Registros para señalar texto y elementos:
══════════

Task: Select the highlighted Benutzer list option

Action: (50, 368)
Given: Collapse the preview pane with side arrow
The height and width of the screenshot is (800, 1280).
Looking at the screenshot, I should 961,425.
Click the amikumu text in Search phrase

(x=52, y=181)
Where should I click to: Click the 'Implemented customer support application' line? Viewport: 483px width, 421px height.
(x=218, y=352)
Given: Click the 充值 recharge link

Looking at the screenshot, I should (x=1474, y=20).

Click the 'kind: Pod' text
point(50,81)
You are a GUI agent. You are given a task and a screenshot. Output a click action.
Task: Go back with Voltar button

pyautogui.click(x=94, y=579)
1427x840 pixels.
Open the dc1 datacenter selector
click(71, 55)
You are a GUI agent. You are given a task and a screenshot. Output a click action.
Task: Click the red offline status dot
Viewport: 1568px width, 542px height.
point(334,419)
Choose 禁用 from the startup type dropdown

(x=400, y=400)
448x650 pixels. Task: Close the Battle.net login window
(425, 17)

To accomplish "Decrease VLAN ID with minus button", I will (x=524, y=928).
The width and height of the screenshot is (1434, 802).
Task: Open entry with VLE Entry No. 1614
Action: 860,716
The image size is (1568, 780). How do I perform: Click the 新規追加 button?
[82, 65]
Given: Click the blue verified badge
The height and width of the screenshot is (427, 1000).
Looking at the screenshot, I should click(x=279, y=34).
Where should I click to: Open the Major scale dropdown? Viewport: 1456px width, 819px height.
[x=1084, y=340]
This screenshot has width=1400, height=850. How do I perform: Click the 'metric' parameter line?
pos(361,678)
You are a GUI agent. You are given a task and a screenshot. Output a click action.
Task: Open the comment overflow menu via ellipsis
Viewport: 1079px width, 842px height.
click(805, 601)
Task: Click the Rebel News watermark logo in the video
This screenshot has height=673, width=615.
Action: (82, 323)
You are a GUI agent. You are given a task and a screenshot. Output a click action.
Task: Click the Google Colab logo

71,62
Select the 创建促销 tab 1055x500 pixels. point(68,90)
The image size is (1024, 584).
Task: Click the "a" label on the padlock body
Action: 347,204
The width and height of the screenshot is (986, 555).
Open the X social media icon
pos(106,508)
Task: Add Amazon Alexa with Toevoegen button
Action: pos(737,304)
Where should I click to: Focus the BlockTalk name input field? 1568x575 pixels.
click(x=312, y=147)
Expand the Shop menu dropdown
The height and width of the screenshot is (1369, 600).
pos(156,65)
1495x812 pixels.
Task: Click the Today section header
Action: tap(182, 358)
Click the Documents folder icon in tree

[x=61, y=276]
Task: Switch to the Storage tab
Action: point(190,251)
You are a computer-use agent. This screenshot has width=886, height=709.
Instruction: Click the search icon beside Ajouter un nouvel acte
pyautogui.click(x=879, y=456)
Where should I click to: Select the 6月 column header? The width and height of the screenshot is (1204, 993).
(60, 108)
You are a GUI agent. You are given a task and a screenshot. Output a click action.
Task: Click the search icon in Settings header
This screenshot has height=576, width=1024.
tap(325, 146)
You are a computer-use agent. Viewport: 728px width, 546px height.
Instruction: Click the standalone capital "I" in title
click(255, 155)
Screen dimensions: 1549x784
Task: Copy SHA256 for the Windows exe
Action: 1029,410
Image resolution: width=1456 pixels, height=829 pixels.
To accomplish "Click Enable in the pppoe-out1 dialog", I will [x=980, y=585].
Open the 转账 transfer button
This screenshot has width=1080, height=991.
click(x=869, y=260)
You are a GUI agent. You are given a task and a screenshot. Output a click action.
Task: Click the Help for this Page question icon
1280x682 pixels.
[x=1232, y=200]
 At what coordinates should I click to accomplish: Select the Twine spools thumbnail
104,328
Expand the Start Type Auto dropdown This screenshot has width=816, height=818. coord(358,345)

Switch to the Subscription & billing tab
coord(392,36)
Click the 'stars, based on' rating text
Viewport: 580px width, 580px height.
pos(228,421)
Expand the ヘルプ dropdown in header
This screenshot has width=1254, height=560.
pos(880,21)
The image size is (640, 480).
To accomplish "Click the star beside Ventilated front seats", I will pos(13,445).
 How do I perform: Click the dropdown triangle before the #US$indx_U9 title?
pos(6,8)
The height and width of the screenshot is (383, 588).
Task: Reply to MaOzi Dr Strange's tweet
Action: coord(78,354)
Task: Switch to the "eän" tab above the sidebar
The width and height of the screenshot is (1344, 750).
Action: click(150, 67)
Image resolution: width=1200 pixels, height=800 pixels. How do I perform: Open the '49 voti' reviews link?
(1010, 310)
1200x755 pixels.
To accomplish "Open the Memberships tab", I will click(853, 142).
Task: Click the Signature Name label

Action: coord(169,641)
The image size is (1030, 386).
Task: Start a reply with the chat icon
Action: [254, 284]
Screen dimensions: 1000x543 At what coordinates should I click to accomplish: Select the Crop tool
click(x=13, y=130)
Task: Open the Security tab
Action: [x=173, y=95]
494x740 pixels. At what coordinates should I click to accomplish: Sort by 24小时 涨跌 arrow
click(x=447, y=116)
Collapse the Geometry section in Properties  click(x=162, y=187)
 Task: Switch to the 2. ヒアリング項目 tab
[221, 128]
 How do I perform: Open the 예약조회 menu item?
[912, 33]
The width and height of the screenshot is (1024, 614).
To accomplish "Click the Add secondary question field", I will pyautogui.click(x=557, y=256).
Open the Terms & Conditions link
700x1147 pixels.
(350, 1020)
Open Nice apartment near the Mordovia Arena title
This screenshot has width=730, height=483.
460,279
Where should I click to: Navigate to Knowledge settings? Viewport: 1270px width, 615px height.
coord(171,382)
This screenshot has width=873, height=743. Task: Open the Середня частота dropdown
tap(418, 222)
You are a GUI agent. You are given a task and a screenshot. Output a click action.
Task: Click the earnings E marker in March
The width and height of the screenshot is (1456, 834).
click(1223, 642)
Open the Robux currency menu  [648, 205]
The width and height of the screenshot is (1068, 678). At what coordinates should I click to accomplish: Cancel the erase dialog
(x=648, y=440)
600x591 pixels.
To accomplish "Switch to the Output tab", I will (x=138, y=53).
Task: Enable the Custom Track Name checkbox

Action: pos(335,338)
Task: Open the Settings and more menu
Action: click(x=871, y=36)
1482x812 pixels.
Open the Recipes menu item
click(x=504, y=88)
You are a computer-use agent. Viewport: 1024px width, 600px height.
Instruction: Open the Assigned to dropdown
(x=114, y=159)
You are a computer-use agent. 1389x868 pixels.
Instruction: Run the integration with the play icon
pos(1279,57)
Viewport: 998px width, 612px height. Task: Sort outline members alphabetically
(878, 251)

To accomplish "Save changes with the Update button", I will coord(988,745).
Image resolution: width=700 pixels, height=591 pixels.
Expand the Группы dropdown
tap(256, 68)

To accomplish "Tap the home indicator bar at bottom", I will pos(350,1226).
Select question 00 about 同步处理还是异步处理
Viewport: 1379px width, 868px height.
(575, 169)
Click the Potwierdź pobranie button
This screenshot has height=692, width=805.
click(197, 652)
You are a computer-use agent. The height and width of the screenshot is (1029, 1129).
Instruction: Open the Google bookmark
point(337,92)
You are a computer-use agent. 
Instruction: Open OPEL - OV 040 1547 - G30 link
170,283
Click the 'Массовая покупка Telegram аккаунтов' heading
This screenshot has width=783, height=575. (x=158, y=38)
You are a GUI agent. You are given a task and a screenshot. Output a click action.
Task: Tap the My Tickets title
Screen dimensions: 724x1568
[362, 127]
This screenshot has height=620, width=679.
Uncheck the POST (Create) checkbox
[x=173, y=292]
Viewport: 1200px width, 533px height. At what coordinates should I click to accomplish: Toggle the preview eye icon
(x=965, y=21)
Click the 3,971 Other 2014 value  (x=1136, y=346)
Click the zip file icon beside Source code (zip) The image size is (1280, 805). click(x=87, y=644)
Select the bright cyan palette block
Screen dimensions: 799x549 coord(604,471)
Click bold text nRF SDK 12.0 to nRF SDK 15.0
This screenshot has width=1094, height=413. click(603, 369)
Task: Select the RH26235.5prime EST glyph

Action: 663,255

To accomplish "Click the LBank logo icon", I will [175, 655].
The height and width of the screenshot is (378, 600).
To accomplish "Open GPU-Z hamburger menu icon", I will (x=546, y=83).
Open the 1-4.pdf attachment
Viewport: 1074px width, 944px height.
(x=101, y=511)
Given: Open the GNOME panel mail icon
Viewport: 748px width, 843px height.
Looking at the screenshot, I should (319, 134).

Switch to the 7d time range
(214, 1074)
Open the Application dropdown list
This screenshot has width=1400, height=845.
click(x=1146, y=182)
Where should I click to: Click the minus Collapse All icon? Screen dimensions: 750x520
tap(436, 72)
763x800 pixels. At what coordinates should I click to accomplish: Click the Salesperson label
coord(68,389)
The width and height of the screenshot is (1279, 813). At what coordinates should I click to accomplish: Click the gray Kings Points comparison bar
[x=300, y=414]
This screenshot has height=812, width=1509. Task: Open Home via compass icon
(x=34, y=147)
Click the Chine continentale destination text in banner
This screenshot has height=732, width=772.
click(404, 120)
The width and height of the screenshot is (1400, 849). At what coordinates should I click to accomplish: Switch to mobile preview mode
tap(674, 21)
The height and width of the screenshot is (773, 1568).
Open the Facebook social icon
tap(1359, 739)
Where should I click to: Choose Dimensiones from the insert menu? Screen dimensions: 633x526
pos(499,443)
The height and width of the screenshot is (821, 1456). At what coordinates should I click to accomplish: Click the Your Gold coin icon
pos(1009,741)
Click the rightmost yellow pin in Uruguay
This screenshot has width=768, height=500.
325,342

══════════

■ **Qué se pide**: Transcribe sin cambios las líneas de los registros que van desde la que contiene "You are a computer-use agent. Viewport: 1024px" hasta la que contiene "Action: 663,255", ambas incluidas.

■ **Respuesta**:
You are a computer-use agent. Viewport: 1024px width, 600px height.
Instruction: Open the Assigned to dropdown
(x=114, y=159)
You are a computer-use agent. 1389x868 pixels.
Instruction: Run the integration with the play icon
pos(1279,57)
Viewport: 998px width, 612px height. Task: Sort outline members alphabetically
(878, 251)

To accomplish "Save changes with the Update button", I will coord(988,745).
Image resolution: width=700 pixels, height=591 pixels.
Expand the Группы dropdown
tap(256, 68)

To accomplish "Tap the home indicator bar at bottom", I will pos(350,1226).
Select question 00 about 同步处理还是异步处理
Viewport: 1379px width, 868px height.
(575, 169)
Click the Potwierdź pobranie button
This screenshot has height=692, width=805.
click(197, 652)
You are a computer-use agent. The height and width of the screenshot is (1029, 1129).
Instruction: Open the Google bookmark
point(337,92)
You are a computer-use agent. 
Instruction: Open OPEL - OV 040 1547 - G30 link
170,283
Click the 'Массовая покупка Telegram аккаунтов' heading
This screenshot has width=783, height=575. (x=158, y=38)
You are a GUI agent. You are given a task and a screenshot. Output a click action.
Task: Tap the My Tickets title
Screen dimensions: 724x1568
[362, 127]
This screenshot has height=620, width=679.
Uncheck the POST (Create) checkbox
[x=173, y=292]
Viewport: 1200px width, 533px height. At what coordinates should I click to accomplish: Toggle the preview eye icon
(x=965, y=21)
Click the 3,971 Other 2014 value  (x=1136, y=346)
Click the zip file icon beside Source code (zip) The image size is (1280, 805). click(x=87, y=644)
Select the bright cyan palette block
Screen dimensions: 799x549 coord(604,471)
Click bold text nRF SDK 12.0 to nRF SDK 15.0
This screenshot has width=1094, height=413. click(603, 369)
Task: Select the RH26235.5prime EST glyph

Action: 663,255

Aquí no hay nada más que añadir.